■ WHAT IS NEEDED
From the entries below, return exactly the lines beginning at the one that contains "Given: Insert a blockquote using quote icon" and ending at the one that contains "Given: Click the GANADO status at top", both of them included, and only those lines.

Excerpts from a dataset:
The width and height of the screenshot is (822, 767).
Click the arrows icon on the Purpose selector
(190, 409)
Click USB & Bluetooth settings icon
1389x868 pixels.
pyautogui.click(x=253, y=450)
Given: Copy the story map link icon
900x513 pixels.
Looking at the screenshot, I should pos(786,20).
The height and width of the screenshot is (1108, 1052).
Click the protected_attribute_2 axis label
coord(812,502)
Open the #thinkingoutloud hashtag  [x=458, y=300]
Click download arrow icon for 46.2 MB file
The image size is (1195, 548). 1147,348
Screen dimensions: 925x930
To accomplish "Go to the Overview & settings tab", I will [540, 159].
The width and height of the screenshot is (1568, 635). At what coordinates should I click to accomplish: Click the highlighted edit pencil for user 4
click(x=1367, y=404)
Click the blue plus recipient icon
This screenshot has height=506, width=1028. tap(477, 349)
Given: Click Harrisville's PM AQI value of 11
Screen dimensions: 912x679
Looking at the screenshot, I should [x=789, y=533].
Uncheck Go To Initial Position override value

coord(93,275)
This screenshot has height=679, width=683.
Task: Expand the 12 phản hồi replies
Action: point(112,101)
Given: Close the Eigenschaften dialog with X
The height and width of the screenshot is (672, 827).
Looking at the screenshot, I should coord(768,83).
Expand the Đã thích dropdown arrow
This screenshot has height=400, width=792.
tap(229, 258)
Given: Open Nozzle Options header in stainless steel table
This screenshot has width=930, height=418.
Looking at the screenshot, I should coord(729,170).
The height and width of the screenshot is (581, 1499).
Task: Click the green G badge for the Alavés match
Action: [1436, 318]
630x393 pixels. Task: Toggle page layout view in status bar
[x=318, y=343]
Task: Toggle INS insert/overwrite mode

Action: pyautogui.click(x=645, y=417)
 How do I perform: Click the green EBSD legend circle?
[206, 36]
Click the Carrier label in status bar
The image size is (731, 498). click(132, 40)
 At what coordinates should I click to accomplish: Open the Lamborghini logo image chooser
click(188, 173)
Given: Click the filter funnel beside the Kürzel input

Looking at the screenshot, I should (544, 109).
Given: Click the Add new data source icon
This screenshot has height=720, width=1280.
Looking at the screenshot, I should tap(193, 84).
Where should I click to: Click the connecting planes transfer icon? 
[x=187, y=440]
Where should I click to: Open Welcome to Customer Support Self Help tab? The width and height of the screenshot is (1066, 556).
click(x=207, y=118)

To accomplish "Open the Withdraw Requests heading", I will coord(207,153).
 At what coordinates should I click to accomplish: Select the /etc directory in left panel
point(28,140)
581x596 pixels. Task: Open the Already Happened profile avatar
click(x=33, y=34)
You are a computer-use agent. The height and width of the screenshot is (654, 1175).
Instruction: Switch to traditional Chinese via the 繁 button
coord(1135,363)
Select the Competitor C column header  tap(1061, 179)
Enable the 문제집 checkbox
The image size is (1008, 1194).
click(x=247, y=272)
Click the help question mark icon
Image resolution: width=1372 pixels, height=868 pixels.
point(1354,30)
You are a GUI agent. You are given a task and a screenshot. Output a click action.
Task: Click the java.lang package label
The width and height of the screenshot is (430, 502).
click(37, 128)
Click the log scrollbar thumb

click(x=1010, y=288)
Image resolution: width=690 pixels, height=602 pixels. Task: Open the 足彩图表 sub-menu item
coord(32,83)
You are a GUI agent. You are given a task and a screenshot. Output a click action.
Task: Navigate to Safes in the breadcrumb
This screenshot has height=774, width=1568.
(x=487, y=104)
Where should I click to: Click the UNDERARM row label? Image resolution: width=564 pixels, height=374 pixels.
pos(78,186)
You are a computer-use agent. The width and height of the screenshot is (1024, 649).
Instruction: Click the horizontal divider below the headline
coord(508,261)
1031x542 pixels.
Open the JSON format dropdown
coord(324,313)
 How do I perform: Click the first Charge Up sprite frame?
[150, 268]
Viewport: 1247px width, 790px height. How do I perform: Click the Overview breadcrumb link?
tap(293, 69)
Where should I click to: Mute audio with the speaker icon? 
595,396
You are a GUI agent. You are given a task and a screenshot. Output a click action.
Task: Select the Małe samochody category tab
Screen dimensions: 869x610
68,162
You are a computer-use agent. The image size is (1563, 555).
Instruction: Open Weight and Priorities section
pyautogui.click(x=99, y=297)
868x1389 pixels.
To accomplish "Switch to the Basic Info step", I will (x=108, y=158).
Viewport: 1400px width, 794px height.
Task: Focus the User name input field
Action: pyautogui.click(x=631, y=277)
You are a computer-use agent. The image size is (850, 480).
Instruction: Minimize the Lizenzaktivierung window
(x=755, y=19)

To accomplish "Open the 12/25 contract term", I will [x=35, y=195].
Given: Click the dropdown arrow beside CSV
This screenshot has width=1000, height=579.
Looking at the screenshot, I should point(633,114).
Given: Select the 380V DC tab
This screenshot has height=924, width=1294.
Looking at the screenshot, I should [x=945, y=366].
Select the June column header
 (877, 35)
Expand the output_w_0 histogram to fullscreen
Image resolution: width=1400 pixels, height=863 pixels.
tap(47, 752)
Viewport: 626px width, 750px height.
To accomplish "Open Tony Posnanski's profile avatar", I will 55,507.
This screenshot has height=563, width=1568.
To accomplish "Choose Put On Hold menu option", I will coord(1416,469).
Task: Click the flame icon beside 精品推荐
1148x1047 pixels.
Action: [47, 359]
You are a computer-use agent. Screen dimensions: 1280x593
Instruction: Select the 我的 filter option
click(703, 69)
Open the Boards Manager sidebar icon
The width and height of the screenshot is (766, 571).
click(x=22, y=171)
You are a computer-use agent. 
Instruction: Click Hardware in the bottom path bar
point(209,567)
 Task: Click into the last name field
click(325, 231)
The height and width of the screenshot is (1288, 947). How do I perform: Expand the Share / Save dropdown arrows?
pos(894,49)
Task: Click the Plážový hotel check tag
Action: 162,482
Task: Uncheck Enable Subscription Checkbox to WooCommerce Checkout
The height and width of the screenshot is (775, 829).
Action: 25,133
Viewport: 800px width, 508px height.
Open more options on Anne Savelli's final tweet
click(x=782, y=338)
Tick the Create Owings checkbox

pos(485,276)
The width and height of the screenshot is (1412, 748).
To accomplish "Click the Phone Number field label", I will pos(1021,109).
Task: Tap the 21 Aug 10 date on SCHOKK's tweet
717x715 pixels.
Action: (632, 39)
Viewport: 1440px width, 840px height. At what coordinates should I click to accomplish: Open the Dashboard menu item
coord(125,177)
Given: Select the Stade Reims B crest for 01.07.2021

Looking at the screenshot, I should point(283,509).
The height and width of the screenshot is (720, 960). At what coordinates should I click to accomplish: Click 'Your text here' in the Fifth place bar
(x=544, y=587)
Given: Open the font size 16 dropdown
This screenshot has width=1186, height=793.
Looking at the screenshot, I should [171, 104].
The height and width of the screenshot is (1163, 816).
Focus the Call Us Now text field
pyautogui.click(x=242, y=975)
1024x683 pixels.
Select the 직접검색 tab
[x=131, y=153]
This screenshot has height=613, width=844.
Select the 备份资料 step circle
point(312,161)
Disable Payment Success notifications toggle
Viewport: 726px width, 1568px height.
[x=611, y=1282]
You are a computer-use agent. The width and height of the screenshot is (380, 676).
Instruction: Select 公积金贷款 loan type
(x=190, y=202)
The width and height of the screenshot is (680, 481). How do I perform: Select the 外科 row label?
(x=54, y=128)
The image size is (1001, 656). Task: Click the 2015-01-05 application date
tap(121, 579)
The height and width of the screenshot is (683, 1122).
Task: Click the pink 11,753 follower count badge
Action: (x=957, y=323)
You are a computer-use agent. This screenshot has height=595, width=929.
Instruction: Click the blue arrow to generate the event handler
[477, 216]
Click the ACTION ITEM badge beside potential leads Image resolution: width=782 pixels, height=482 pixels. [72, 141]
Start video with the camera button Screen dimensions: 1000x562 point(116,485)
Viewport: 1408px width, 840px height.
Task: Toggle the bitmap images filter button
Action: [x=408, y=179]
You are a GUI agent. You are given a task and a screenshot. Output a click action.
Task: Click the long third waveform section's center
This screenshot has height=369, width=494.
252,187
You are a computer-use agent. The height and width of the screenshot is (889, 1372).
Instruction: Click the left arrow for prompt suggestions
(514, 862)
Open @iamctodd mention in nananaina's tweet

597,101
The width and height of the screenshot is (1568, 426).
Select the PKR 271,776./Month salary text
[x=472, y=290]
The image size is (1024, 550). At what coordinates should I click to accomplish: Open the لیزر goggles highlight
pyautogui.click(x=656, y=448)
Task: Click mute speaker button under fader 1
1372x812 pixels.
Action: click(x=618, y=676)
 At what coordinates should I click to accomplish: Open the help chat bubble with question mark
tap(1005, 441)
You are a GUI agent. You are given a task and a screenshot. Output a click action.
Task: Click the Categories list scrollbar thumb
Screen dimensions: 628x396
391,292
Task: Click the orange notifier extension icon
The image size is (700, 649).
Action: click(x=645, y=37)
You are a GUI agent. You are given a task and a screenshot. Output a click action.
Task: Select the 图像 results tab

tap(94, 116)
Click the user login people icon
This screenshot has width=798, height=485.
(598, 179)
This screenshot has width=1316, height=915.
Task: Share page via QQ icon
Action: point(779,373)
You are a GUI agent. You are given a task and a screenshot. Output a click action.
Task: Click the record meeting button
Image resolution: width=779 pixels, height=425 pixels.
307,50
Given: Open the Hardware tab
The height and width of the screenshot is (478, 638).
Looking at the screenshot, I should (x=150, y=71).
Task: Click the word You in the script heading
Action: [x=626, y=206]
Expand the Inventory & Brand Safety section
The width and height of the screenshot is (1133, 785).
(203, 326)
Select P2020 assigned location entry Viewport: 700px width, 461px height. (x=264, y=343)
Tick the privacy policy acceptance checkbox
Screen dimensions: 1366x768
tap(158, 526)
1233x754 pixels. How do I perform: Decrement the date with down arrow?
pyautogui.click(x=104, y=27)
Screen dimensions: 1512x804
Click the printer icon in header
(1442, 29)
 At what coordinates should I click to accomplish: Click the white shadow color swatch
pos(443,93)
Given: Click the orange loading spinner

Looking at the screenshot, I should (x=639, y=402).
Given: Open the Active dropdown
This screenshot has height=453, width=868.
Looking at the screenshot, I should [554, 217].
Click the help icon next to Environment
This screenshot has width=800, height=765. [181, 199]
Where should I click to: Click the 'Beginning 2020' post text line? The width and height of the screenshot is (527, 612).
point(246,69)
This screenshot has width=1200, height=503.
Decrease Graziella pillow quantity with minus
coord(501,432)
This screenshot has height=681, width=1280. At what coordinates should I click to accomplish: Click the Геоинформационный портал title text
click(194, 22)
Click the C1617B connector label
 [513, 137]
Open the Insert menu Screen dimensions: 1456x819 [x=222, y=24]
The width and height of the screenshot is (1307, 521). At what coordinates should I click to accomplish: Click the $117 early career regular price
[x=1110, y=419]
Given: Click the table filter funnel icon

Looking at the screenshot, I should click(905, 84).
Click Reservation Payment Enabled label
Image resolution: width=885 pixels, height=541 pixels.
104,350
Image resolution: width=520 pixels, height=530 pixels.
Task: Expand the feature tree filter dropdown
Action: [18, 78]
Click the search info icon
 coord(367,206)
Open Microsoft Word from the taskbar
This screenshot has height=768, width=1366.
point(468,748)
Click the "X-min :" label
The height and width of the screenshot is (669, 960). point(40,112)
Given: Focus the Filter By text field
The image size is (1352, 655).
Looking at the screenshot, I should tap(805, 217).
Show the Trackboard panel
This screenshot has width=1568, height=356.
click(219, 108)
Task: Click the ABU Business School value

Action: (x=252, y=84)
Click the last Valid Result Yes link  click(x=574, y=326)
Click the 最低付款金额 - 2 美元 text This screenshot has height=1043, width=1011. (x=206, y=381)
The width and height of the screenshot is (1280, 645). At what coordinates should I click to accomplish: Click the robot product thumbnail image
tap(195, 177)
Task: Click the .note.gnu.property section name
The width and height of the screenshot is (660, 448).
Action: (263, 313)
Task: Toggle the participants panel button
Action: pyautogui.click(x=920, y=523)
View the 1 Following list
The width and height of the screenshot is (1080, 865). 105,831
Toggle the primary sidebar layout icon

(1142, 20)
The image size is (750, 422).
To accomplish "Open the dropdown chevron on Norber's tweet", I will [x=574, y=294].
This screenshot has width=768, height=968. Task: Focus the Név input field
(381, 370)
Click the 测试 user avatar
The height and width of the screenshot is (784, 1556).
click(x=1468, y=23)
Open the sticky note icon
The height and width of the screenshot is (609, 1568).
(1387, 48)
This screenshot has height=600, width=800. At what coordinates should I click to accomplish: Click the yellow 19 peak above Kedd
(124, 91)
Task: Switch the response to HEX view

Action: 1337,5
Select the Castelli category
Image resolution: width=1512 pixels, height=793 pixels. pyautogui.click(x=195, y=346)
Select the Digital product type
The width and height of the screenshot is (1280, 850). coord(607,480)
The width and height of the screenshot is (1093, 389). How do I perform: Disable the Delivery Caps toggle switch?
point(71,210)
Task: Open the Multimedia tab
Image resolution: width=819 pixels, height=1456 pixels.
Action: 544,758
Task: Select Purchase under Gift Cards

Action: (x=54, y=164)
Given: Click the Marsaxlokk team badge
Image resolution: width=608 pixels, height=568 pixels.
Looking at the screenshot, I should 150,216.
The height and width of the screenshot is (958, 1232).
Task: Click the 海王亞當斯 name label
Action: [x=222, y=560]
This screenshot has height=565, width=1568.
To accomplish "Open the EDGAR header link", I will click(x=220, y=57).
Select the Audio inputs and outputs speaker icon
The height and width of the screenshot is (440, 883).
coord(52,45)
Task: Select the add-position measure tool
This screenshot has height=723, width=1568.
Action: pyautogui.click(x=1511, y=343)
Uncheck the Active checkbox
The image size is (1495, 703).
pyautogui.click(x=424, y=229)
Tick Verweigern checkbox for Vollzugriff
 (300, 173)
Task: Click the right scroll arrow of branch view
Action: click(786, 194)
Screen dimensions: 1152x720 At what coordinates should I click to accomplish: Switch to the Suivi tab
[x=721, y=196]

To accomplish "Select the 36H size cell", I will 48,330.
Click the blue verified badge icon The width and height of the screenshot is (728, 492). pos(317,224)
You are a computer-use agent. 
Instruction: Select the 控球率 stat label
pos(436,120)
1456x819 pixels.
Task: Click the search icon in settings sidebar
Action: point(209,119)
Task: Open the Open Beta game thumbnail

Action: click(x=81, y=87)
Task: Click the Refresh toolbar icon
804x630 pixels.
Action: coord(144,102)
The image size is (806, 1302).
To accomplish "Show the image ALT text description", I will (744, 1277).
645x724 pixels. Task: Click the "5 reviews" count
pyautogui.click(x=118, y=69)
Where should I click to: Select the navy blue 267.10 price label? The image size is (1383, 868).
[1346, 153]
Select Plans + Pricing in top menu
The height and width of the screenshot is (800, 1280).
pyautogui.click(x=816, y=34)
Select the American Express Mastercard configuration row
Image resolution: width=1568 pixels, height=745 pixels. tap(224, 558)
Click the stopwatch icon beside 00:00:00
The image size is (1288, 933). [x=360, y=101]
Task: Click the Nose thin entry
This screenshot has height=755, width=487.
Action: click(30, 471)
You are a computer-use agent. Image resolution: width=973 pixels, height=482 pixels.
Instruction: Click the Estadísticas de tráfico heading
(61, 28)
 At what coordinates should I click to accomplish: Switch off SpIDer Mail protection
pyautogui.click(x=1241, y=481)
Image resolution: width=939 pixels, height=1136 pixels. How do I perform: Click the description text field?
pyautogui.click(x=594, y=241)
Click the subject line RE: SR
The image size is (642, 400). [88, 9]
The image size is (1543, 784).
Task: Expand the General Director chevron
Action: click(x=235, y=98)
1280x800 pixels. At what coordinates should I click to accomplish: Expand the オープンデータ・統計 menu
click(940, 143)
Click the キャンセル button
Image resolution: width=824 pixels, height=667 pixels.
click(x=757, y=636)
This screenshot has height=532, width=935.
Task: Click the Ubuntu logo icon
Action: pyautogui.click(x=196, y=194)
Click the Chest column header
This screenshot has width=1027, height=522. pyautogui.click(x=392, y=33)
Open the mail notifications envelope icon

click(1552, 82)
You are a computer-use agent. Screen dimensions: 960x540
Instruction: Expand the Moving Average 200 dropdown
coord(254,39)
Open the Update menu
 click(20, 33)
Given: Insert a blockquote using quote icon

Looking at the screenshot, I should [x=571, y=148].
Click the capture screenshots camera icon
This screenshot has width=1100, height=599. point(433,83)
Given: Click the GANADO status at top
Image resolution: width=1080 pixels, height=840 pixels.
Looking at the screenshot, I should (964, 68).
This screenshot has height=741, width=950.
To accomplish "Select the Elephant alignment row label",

■ RESPONSE TO THIS TASK
Given: Insert a blockquote using quote icon

Looking at the screenshot, I should [x=571, y=148].
Click the capture screenshots camera icon
This screenshot has width=1100, height=599. point(433,83)
Given: Click the GANADO status at top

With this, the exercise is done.